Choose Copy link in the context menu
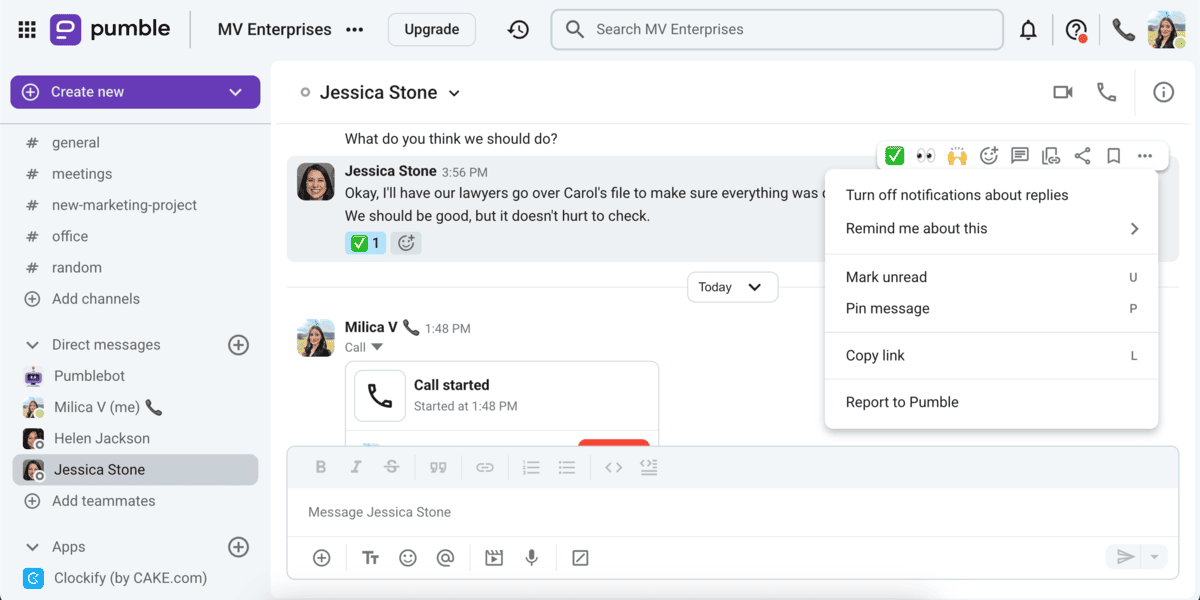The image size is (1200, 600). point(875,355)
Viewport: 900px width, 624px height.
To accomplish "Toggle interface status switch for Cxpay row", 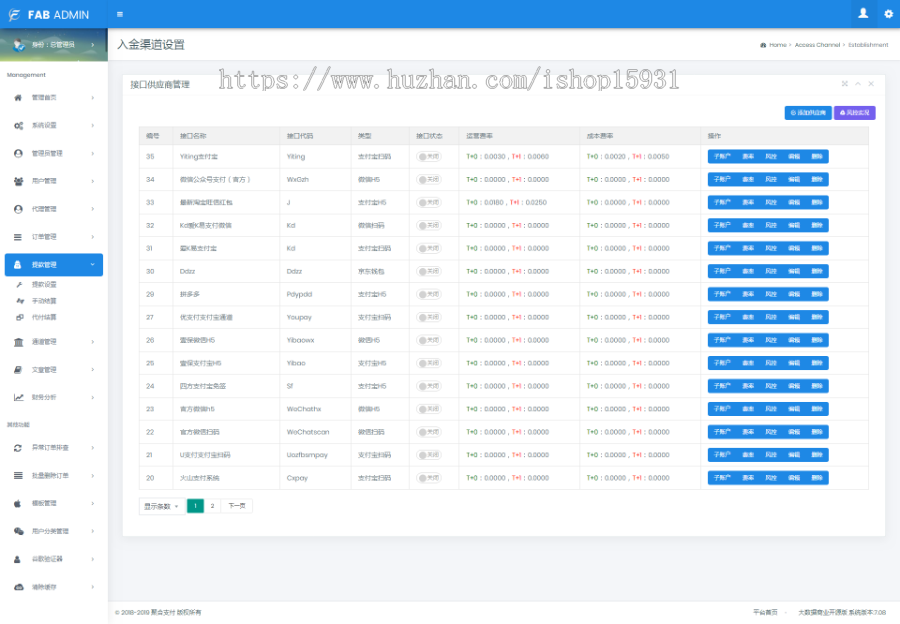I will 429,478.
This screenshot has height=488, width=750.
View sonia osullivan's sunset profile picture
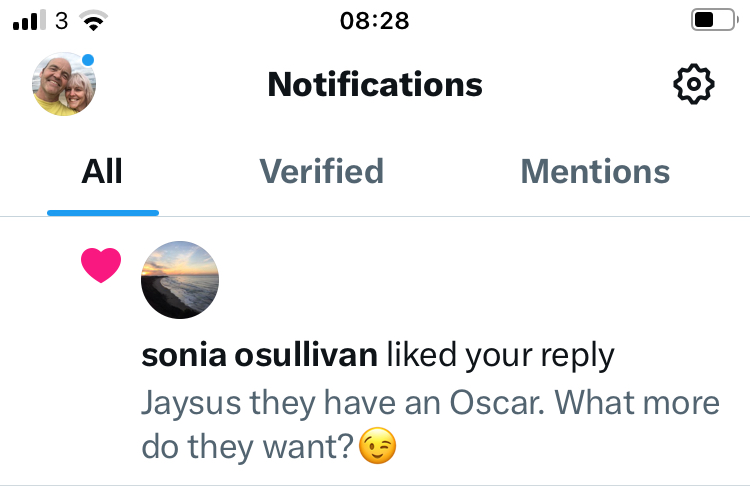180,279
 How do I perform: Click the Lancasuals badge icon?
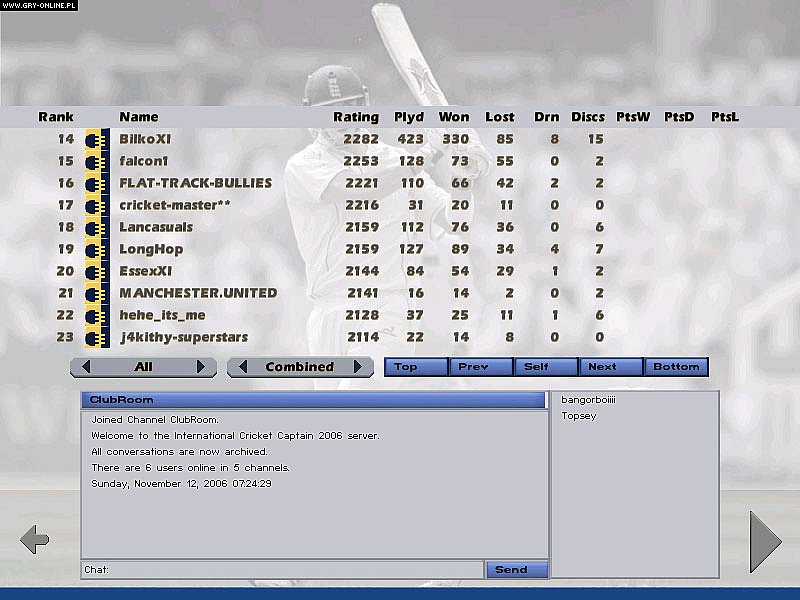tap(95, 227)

:: Task description ::
Lines of the listing above that contain the word "height" must all be copied.

:: Answer below ::
Viewport: 900px width, 624px height.
This screenshot has height=488, width=750.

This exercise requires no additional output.